[start of TEXT SECTION]

The Fed: Jerome Powell says Fed policy can lower inflation without causing a recession

This post was originally published on this site

There are reasons to be optimistic that the Federal Reserve can bring inflation down without causing a recession, Fed Chairman Jerome Powell said Monday.

The Fed is forecasting that it can raise its benchmark policy rate to 2.8% by 2023, and inflation will subside over the next three years, while the unemployment rate remains low. Economists call this a soft-landing. 

“Some have argued that history stacks the odds against achieving a soft landing,” Powell said,  in a speech to the National Association for Business Economics. 

“I believe that the historical record provides some grounds for optimism,” he added.

Powell said the Fed was able to raise its policy rates significantly in three episodes — in 1965, 1984, and 1994 — but without precipitating a recession.

While offering soothing words about the outlook for economic growth, Powell stressed a need for the Fed to move “expeditiously” to raise its benchmark policy rate.

Upward pressure on prices from the invasion of Ukraine comes at a time of “already too high inflation,” he said.

In normal times, the Fed might look through a brief burst of inflation, the Fed chair said. But now that inflation is so high, the burst of inflation from the war raises a risk that the public will come to expect higher inflation will continue. Economists believe this can be a self-fulfilling prophecy..

[end of TEXT SECTION]
[start of GIVEN DATA]

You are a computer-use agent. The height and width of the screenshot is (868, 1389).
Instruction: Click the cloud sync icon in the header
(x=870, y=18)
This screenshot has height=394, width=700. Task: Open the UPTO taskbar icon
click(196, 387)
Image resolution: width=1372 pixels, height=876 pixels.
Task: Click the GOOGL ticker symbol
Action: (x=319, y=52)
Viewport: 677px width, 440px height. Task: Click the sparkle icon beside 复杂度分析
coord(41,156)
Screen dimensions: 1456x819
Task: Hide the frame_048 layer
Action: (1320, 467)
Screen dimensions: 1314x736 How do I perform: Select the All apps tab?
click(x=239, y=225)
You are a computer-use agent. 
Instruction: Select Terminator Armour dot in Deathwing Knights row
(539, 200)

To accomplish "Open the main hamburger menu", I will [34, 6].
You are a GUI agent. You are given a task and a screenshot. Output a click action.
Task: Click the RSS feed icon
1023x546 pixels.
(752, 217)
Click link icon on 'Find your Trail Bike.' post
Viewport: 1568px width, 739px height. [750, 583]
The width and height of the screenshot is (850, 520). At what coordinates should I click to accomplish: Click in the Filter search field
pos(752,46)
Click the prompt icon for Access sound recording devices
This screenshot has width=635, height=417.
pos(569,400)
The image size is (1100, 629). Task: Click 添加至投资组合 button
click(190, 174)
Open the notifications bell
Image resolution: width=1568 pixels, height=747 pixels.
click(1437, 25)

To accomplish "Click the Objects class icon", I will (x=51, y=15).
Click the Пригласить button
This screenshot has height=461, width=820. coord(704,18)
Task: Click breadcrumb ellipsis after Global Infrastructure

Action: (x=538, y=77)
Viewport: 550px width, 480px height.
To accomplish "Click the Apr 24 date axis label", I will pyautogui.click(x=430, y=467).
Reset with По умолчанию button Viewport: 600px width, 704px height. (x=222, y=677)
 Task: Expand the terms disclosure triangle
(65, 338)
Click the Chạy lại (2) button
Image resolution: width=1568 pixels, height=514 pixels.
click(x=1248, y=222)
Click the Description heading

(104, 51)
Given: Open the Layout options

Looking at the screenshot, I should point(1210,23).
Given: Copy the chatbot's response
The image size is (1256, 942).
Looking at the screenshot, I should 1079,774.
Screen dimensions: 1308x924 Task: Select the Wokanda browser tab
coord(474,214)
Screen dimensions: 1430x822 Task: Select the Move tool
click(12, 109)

[end of GIVEN DATA]

PROBLEM DETAILS: Condense the paragraph beginning "The Fed is forecasting" from the article on Fed policy above into a short bulleted list, keeping its main facts.

SOLUTION TO THE EXERCISE:
- The Fed forecasts raising its benchmark policy rate to 2.8% by 2023.
- Inflation is expected to subside over the next three years.
- The unemployment rate is expected to remain low.
- Economists call this outcome a soft landing.